(WHAT TO DO):
Please print the rows below without any changes, from the line with "Click the I/O meter mode button" through the line with "pos(106,94)", and nothing else.

-- Start PROVIDED MATERIAL --

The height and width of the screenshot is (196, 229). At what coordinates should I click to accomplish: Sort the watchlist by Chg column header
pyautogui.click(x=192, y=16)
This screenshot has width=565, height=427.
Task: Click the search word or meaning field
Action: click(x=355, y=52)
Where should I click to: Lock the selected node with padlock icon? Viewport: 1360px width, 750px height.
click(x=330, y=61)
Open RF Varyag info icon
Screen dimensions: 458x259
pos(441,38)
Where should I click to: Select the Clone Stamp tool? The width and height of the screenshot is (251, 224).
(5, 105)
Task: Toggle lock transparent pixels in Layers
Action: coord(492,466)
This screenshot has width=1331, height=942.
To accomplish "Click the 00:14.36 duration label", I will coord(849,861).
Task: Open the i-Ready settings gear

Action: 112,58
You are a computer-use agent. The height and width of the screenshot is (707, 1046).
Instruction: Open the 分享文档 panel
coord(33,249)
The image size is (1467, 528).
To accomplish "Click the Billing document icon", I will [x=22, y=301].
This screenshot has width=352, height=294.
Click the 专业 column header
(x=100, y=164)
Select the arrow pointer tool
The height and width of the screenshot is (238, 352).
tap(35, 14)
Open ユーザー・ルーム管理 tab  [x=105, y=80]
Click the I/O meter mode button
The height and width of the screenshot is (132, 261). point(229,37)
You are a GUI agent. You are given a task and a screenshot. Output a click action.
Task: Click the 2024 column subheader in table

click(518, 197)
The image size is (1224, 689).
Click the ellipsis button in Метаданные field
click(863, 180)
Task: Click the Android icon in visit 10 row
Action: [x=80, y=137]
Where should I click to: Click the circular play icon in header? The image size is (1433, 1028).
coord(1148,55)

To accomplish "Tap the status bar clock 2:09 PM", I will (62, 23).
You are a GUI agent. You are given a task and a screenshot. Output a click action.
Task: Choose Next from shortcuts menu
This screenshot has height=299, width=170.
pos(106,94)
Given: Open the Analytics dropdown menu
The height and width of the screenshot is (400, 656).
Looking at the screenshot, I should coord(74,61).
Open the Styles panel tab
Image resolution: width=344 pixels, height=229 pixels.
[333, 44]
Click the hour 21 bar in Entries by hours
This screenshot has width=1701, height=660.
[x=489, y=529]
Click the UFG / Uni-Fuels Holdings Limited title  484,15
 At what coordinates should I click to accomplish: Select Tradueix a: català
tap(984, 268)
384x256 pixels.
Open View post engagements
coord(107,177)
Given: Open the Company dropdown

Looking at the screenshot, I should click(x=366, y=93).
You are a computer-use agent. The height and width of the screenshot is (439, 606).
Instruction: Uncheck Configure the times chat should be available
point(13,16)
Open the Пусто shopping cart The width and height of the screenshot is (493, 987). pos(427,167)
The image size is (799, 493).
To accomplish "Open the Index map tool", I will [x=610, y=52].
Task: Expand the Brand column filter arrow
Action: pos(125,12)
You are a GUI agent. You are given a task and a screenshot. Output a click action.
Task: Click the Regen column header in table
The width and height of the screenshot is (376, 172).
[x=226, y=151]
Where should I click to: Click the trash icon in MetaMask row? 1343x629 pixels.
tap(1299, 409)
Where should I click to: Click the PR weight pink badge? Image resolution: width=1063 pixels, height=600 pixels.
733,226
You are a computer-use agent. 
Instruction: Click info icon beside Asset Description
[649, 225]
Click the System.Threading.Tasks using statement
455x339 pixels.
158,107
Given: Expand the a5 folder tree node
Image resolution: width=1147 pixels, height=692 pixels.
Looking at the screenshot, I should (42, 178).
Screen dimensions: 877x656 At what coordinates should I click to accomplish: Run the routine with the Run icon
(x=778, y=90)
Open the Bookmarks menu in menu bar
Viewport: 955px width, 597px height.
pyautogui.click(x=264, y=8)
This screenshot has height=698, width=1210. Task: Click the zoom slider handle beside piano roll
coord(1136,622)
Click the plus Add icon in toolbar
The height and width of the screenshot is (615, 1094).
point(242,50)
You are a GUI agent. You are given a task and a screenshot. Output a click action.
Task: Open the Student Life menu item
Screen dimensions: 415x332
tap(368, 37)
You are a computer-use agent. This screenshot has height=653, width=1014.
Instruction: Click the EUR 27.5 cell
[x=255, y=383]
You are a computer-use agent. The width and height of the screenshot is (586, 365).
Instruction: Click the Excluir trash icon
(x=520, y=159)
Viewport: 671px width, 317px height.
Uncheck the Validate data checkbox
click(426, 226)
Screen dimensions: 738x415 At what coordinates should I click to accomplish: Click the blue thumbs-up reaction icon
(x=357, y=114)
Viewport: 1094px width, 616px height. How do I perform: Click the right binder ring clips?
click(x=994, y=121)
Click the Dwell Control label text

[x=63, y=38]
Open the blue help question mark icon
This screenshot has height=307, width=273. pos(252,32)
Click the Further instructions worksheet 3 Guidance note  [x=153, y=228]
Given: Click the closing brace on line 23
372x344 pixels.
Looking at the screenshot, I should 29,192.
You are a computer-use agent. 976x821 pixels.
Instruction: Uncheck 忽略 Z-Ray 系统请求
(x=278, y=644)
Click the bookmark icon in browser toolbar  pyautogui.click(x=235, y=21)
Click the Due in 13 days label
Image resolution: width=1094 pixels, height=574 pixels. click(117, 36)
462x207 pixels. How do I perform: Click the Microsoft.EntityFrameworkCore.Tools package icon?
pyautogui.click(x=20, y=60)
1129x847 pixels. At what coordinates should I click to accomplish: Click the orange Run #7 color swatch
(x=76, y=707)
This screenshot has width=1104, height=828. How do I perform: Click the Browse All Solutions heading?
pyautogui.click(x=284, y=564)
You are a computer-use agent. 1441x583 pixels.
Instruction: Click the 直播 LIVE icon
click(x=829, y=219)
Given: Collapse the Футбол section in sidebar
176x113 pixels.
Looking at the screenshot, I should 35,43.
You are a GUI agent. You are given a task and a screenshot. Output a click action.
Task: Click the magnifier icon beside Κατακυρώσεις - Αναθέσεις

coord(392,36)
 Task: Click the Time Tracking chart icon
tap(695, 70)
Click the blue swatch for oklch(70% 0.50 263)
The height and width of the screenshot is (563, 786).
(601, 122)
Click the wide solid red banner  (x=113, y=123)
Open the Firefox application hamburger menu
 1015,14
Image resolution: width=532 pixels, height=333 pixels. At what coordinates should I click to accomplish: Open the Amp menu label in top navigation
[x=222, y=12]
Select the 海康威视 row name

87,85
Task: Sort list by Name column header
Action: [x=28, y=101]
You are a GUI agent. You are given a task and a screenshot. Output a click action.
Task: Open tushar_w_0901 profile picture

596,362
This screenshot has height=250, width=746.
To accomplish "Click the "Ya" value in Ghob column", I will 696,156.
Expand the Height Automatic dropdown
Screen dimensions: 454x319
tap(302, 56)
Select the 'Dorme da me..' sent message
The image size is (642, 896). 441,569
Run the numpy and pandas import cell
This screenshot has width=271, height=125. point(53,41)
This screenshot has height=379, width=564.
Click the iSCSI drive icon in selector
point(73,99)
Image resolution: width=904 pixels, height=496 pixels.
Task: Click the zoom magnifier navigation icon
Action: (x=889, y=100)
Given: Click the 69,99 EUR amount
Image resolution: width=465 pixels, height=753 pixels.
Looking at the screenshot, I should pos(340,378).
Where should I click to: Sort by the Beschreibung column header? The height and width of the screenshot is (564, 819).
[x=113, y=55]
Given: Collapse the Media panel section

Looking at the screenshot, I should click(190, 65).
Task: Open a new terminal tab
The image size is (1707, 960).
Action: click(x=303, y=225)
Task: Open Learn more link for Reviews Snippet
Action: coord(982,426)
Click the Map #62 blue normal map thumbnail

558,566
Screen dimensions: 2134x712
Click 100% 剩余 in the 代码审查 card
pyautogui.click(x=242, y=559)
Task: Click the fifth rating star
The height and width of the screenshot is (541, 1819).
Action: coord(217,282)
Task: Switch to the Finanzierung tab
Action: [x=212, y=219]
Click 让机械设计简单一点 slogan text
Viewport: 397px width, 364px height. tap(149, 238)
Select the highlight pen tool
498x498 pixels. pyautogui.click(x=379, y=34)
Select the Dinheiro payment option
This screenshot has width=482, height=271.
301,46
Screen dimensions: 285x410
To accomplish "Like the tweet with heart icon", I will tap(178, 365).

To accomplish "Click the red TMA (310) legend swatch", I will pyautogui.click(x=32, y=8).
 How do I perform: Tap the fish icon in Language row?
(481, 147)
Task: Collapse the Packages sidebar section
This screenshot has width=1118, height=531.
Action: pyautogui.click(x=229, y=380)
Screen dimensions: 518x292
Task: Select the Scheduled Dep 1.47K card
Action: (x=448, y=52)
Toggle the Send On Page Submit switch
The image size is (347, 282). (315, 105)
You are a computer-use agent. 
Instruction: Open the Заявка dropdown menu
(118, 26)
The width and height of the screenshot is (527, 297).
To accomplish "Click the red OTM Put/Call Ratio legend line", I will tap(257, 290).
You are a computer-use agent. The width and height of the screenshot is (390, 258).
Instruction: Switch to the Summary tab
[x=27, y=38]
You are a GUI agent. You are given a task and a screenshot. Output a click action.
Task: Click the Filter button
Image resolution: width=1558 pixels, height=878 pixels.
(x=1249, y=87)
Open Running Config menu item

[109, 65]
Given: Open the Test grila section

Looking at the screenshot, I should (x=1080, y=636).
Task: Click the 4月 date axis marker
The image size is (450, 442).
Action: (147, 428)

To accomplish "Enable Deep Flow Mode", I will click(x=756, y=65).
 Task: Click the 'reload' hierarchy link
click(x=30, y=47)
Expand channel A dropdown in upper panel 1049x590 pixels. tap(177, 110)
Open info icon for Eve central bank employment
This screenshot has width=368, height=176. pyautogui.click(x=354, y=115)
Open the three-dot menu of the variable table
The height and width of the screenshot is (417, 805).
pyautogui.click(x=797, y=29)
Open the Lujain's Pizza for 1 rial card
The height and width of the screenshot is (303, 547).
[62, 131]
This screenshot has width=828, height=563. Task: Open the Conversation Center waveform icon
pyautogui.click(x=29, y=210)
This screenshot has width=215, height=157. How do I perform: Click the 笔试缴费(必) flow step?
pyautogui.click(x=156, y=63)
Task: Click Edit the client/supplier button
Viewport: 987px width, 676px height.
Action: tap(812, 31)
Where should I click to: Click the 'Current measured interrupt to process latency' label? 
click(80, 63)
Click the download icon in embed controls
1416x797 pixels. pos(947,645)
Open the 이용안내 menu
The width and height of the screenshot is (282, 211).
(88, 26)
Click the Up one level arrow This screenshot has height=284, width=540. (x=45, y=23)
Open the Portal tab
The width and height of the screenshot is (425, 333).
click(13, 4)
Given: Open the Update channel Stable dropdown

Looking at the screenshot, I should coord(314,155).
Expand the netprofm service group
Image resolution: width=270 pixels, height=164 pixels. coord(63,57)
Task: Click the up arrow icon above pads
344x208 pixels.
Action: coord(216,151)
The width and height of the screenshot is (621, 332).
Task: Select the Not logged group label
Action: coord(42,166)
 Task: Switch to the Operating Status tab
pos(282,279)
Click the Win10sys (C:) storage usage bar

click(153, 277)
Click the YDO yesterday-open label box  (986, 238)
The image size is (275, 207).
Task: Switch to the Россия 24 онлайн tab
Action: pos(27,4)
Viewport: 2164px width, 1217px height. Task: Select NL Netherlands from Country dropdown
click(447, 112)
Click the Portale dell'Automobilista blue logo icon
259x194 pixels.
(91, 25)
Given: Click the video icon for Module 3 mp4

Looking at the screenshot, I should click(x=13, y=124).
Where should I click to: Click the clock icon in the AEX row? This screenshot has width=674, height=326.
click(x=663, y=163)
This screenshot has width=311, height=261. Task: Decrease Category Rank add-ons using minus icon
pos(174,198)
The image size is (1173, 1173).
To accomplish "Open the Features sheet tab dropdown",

-- End PROVIDED MATERIAL --

(SOLUTION FOR THIS TASK):
Click the I/O meter mode button
The height and width of the screenshot is (132, 261). point(229,37)
You are a GUI agent. You are given a task and a screenshot. Output a click action.
Task: Click the 2024 column subheader in table

click(518, 197)
The image size is (1224, 689).
Click the ellipsis button in Метаданные field
click(863, 180)
Task: Click the Android icon in visit 10 row
Action: [x=80, y=137]
Where should I click to: Click the circular play icon in header? The image size is (1433, 1028).
coord(1148,55)

To accomplish "Tap the status bar clock 2:09 PM", I will (62, 23).
You are a GUI agent. You are given a task and a screenshot. Output a click action.
Task: Choose Next from shortcuts menu
This screenshot has height=299, width=170.
pos(106,94)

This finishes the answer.